Lebih jauh, dampak proteksionisme ini tidak hanya mempengaruhi sektor ekspor, tetapi juga industri dalam negeri yang selama ini bergantung pada perdagangan dengan AS. Oleh karena itu, Indonesia perlu menyusun strategi untuk mengurangi ketergantungan pada pasar AS dan memperkuat pasar alternatif.
Strategi Indonesia Menghadapi Tantangan Proteksionisme AS
Untuk mengantisipasi dampak dari kebijakan AS, beberapa langkah strategis perlu dilakukan, antara lain:
- Diversifikasi Pasar Ekspor
- Memperluas pasar di Asia, Afrika, dan Eropa untuk mengurangi ketergantungan pada AS.
- Memanfaatkan perjanjian perdagangan bebas dengan negara-negara lain guna memperkuat daya saing produk Indonesia.
- Mengoptimalkan Peran di BRICS
- Mendorong inisiatif mata uang bersama agar dapat mengurangi penggunaan dolar AS dalam transaksi global.
- Memanfaatkan Bank Pembangunan BRICS sebagai sumber pendanaan proyek infrastruktur Indonesia, menggantikan ketergantungan pada lembaga seperti IMF atau Bank Dunia.

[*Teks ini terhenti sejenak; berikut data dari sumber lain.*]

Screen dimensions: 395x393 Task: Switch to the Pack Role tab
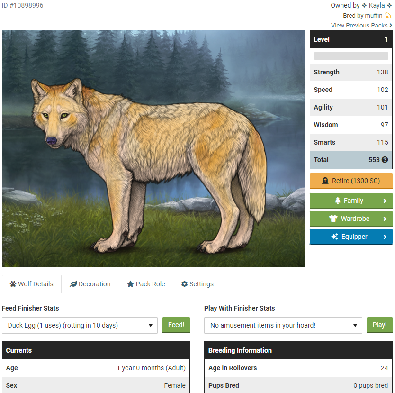pos(146,284)
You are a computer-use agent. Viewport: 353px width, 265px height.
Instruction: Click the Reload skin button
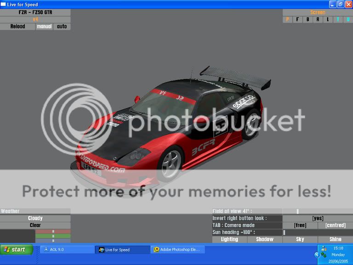pyautogui.click(x=17, y=27)
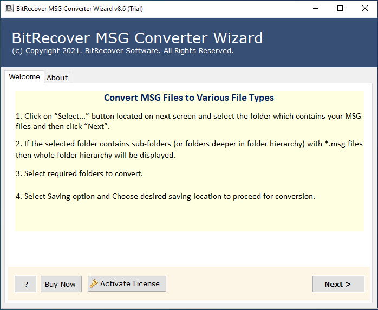Click empty space below step 4 in yellow panel
This screenshot has height=310, width=378.
pyautogui.click(x=188, y=218)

- Peningkatan Daya Saing Industri
- Mengembangkan sektor manufaktur dan hilirisasi sumber daya alam, agar ekspor Indonesia tidak hanya bergantung pada bahan mentah.
- Berinvestasi dalam teknologi dan inovasi untuk meningkatkan kualitas produk ekspor dan meningkatkan daya saing global.

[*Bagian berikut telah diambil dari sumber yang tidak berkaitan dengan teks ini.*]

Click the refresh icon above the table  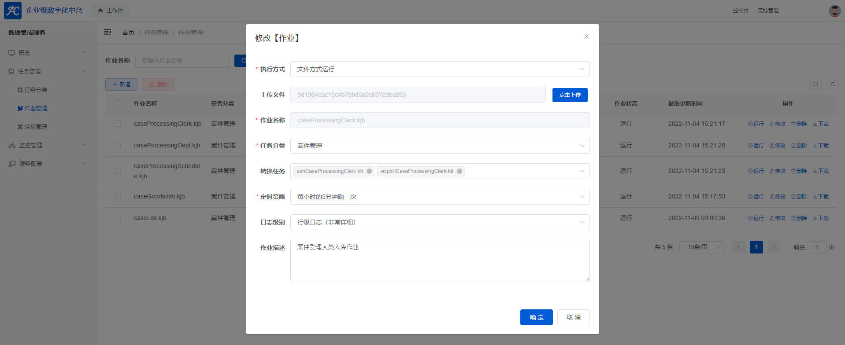[x=832, y=84]
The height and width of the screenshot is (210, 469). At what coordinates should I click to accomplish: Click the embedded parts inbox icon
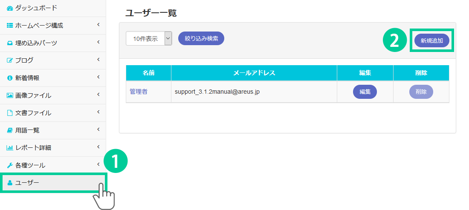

- Peningkatan Infrastruktur & Logistik
- Mengoptimalkan sistem transportasi dan distribusi untuk menekan biaya produksi dan meningkatkan efisiensi ekspor.
- Berkolaborasi dengan sektor swasta guna memperkuat rantai pasok nasional.
- Pendekatan Diplomasi yang Seimbang
- Menjaga hubungan baik dengan AS untuk memastikan arus investasi dan transfer teknologi tetap terjalin.
- Memperkuat kerja sama dengan BRICS untuk mendapatkan keuntungan ekonomi jangka panjang, namun tetap berhati-hati agar tidak memicu sanksi dari AS.
Kesimpulan
Kebijakan proteksionisme AS di bawah kepemimpinan Trump membawa tantangan besar bagi negara-negara berkembang, termasuk Indonesia. Di satu sisi, Indonesia dapat memanfaatkan BRICS sebagai peluang baru, tetapi di sisi lain, perlu menjaga keseimbangan diplomatik dengan AS untuk menghindari dampak negatif terhadap perekonomian domestik. Dengan strategi yang tepat, termasuk diversifikasi pasar, penguatan industri, dan diplomasi yang cermat, Indonesia dapat mengurangi ketergantungan pada AS dan tetap kompetitif dalam perekonomian global.